_Task statement_. Copy out every line in the rows below that contains the word "with".

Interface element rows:
^^^^
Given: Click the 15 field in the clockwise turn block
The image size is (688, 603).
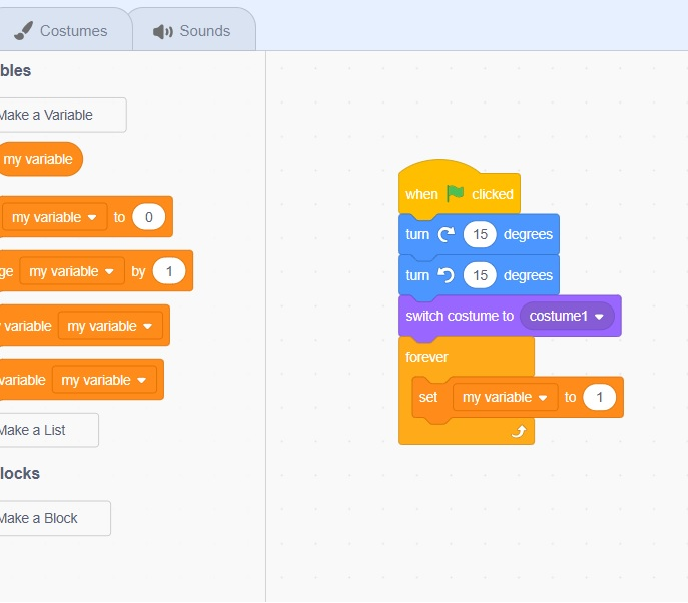Looking at the screenshot, I should 481,235.
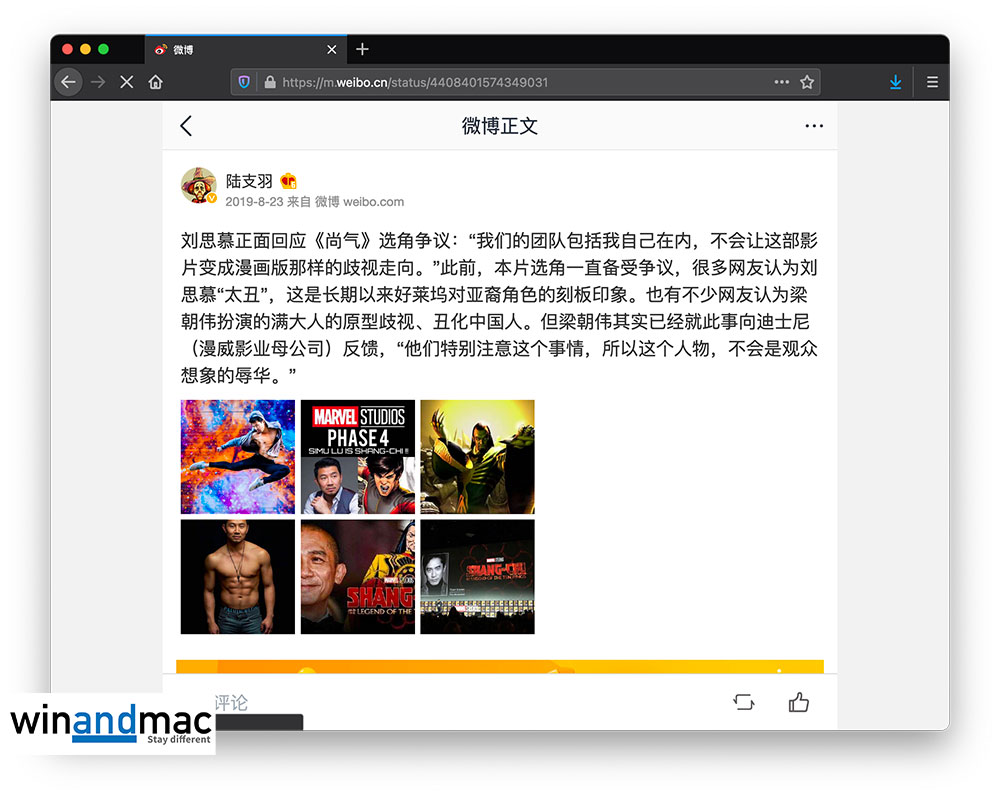The image size is (1000, 797).
Task: Open the Marvel Studios Phase 4 image
Action: pyautogui.click(x=357, y=457)
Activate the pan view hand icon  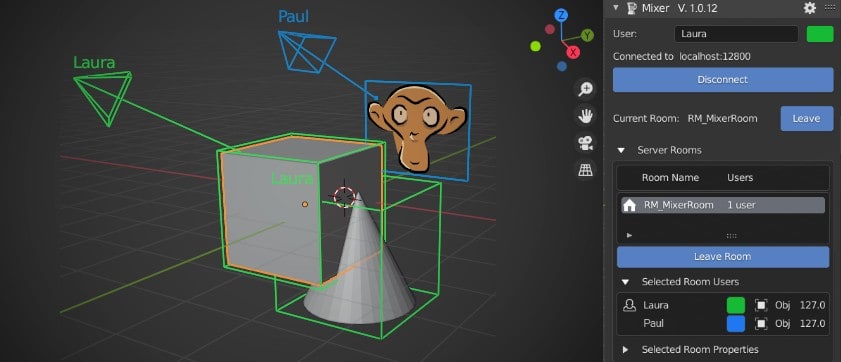click(x=585, y=116)
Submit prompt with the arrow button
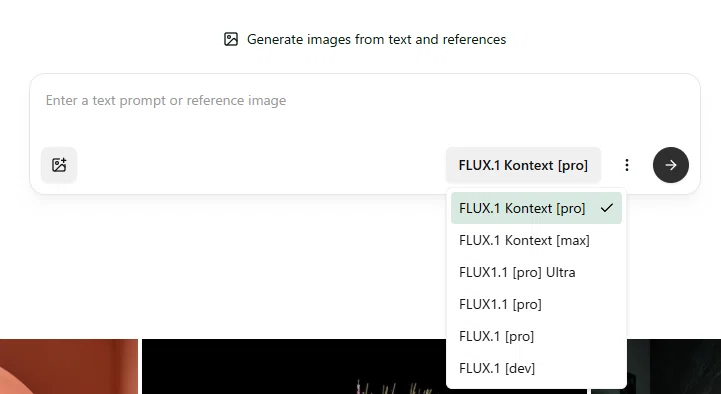The width and height of the screenshot is (721, 394). [671, 165]
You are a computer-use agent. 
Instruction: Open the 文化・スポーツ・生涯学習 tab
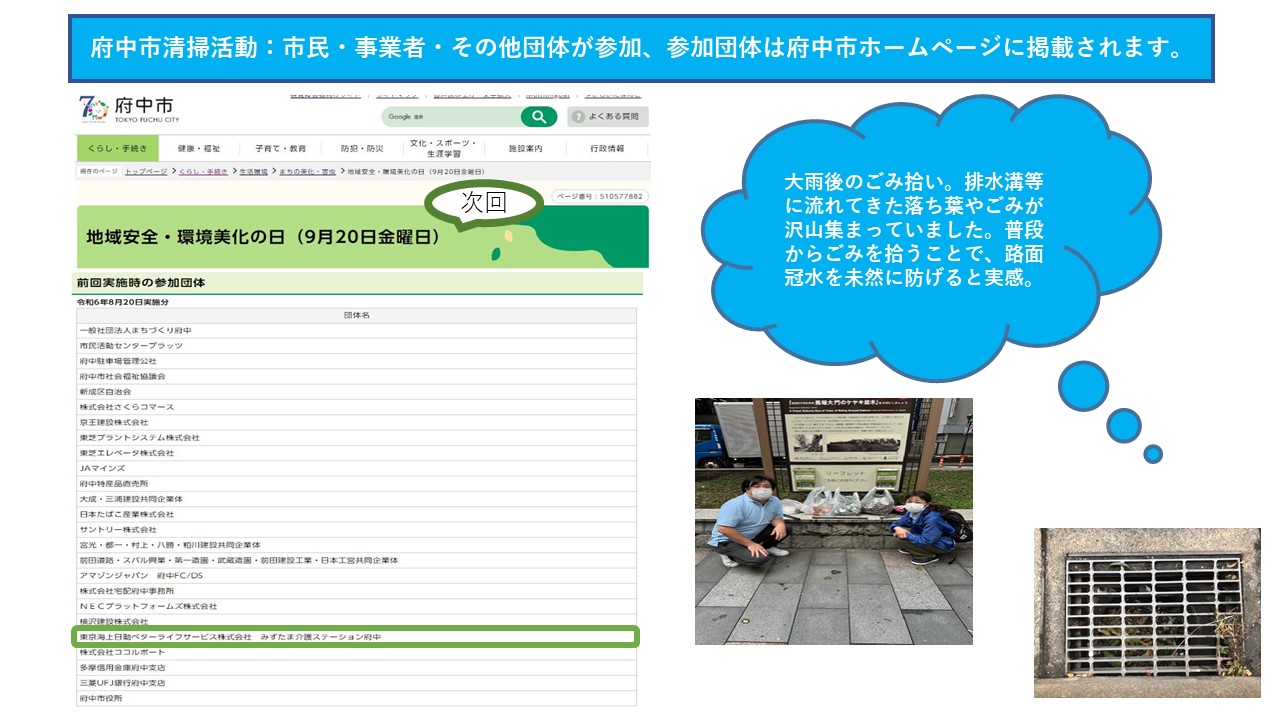click(443, 148)
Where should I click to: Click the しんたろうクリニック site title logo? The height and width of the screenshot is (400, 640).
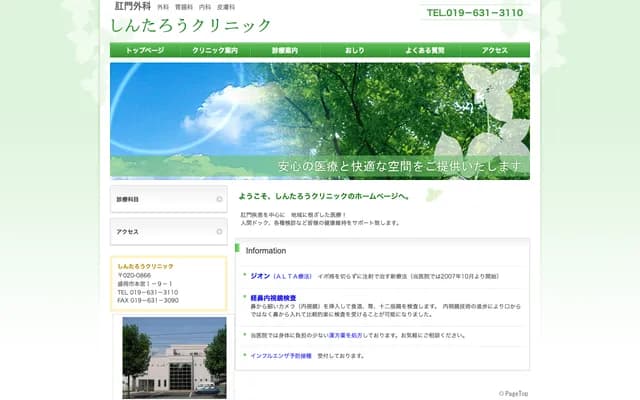pyautogui.click(x=191, y=25)
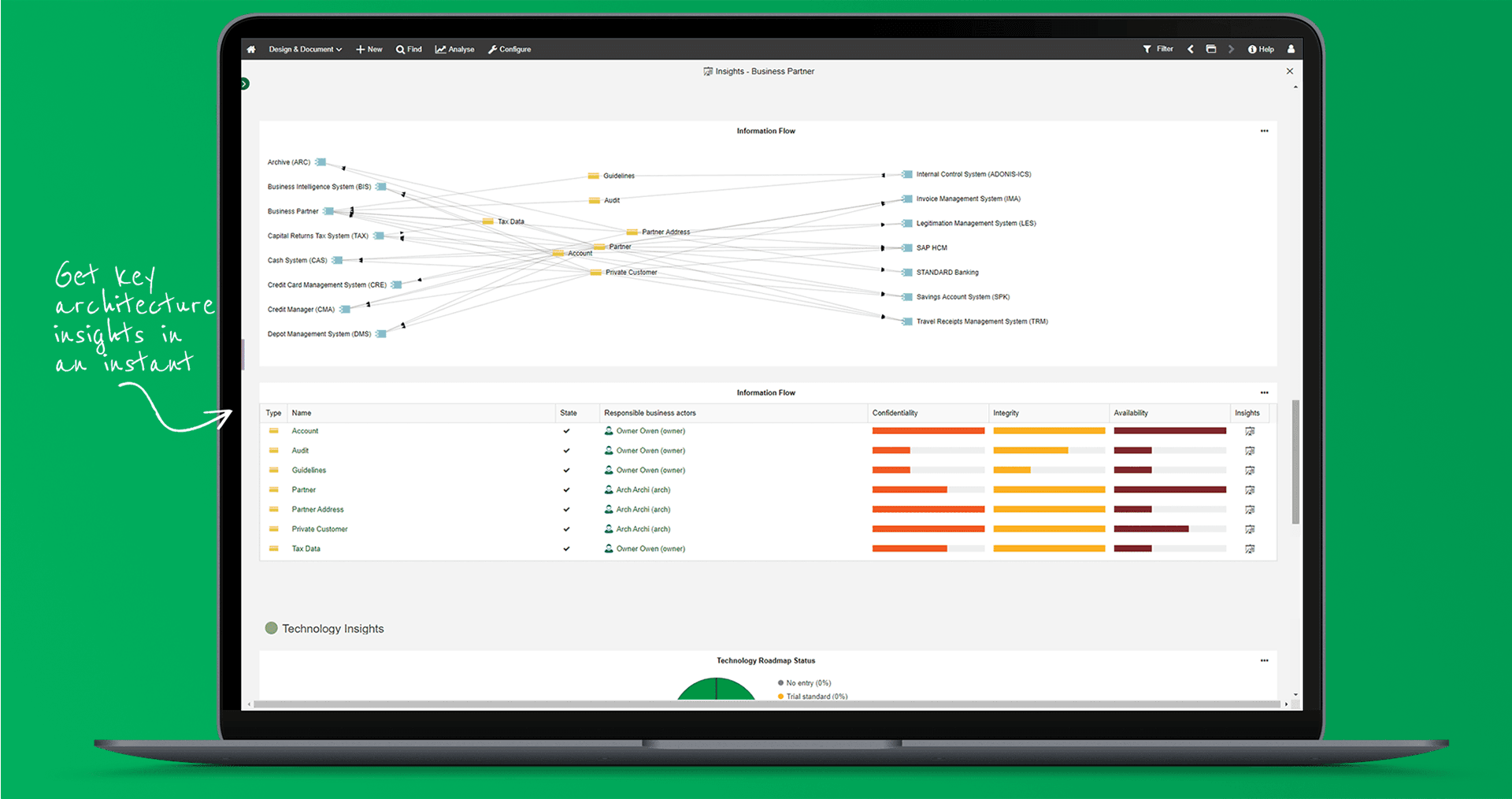Click the green sidebar arrow toggle

tap(244, 83)
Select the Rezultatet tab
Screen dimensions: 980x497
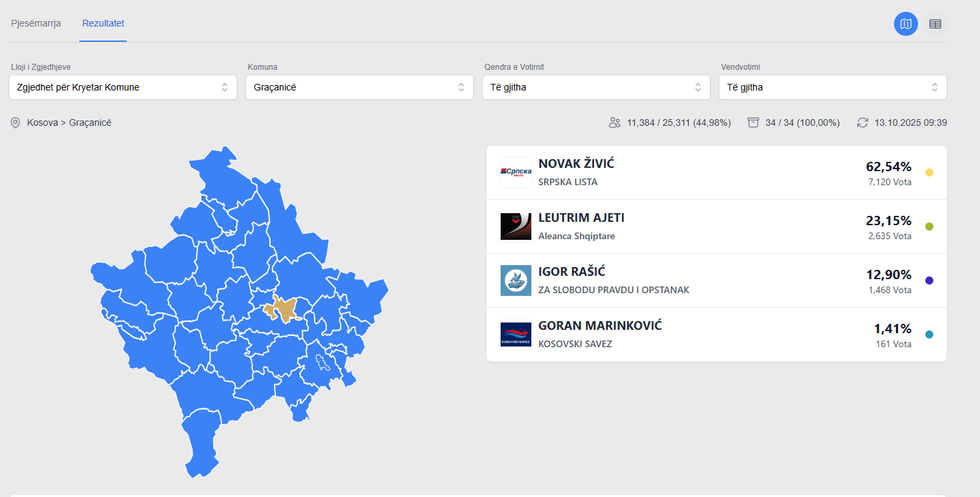pos(103,22)
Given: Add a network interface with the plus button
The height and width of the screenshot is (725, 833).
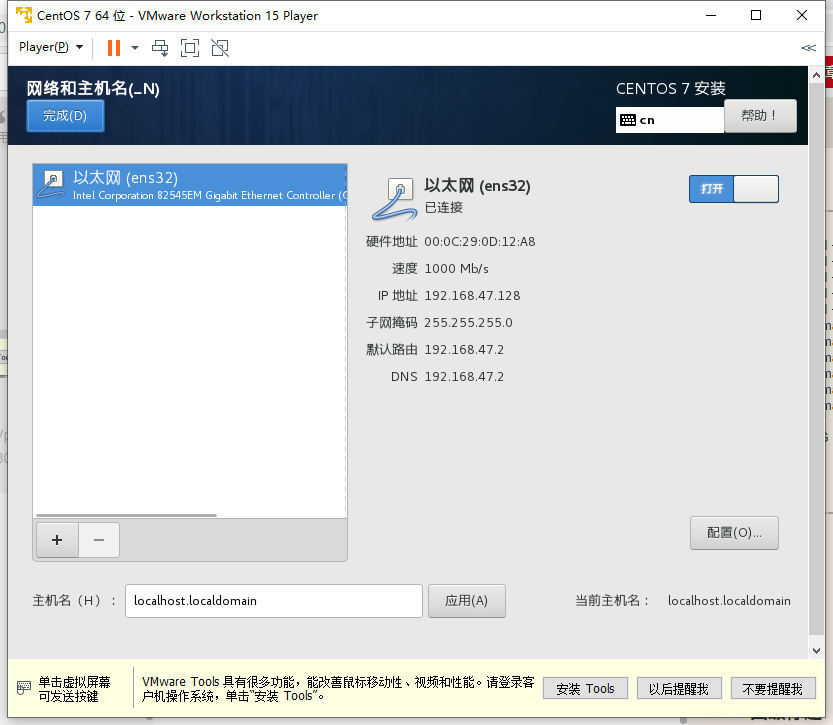Looking at the screenshot, I should click(x=57, y=540).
^^^^
_Written response_.
Submit prompt with the arrow button
Given: Add a network interface with the plus button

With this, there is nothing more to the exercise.